I checked using both the method you described, and also the SiliconImage Control Panel applet, which lets you see info on each of the 3 drives currently connected. All 3 are "ultra DMA mode 5"

Perhaps I will just resign myself to the fact that it will be slow.
So long as it works...
(which it does)

Perhaps I should not tempt fate?
:p

Sylvander
12-19-2007, 05:32 AM
See screenshots below of my own PC's IRQ settings.
Notice...

1. I have my on-board Primary IDE channel in use [running a DVD-RW] and mine too is on the ISA bus.
I can't remember whether the ISA bus is an extension of the PCI bus [via a bridge] or vice-versa.
Since my system works fine like this I guess it's OK.

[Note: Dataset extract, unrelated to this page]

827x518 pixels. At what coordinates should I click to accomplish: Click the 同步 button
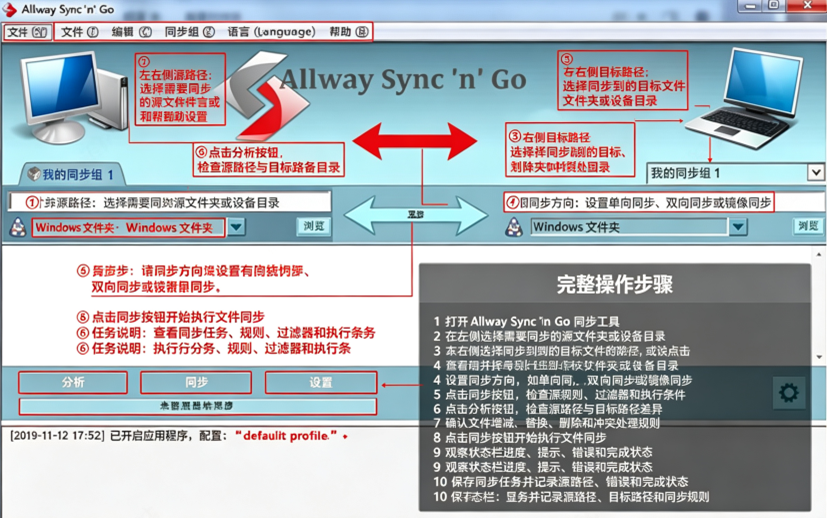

2. My PCI to ATA controller card is the only device using its IRQ [16], so no sharing of that IRQ, therefore no possible resulting slowdown.
I notice yours is sharing IRQ18.
Perhaps you need to re-arrange the use of IRQ's?
I notice you have COM ports using IRQ's 3 & 4.
If those are not in active use you could perhaps disable them [either in the BIOS or in Windows] to free up those IRQ's.
What kind of control in the BIOS Setup for [auto?] allocation of IRQ's?

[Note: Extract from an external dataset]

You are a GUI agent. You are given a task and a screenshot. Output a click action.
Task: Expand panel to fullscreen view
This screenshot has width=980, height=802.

3. I'll try to remember/find where I saw those instructions about not using the internal IDE controllers for HDD's [when using the controller card for HDD's].
My Silicon Image Ultra ATA 100/133 IDE RAID PCI Host Controller Card (http://www.sabrent.com/products/specs/SBT-RDIT.htm).
The manual for my card (http://www.sabrent.com/drivers/SBT-RDIT-4.pdf).

Sylvander
12-19-2007, 05:55 AM
"I downloaded the latest driver I could find from SI for this device and updated it, but this has not sped things up at all, in fact has made matters worse...The current driver did not trip this message when installed, and shows up in the device properties as digitally signed by MS, so this is probably the driver to use"
I found in the past that the "digitally signed by Microsoft" driver is not necessarily the best.
I had to revert to the older OEM driver for a sound card because it provided much better control and configuration features.

Sylvander
12-19-2007, 09:45 AM
"There was a standard driver, and a WinNT driver - I installed the WinNT driver, as XP uses NTFS"
The latest Win 2000/XP drivers [for 32-bit Windows IDE (RAID and) non-RAID cards] are listed HERE (http://www.siliconimage.com/support/supportsearchresults.aspx?pid=31&cid=3&ctid=2&osid=4&).
Don't know what a BASE driver is. :confused:
You need to choose one that matches your cards' BIOS version.

I have both RAID [v1.0.1.7] and non-RAID [v1.0.0.12] drivers supplied on a mini-disk that came with my card [the two at the bottom of the list in the linked web page].
I'm using the RAID driver, but you should be using the non-RAID [v1.0.0.12].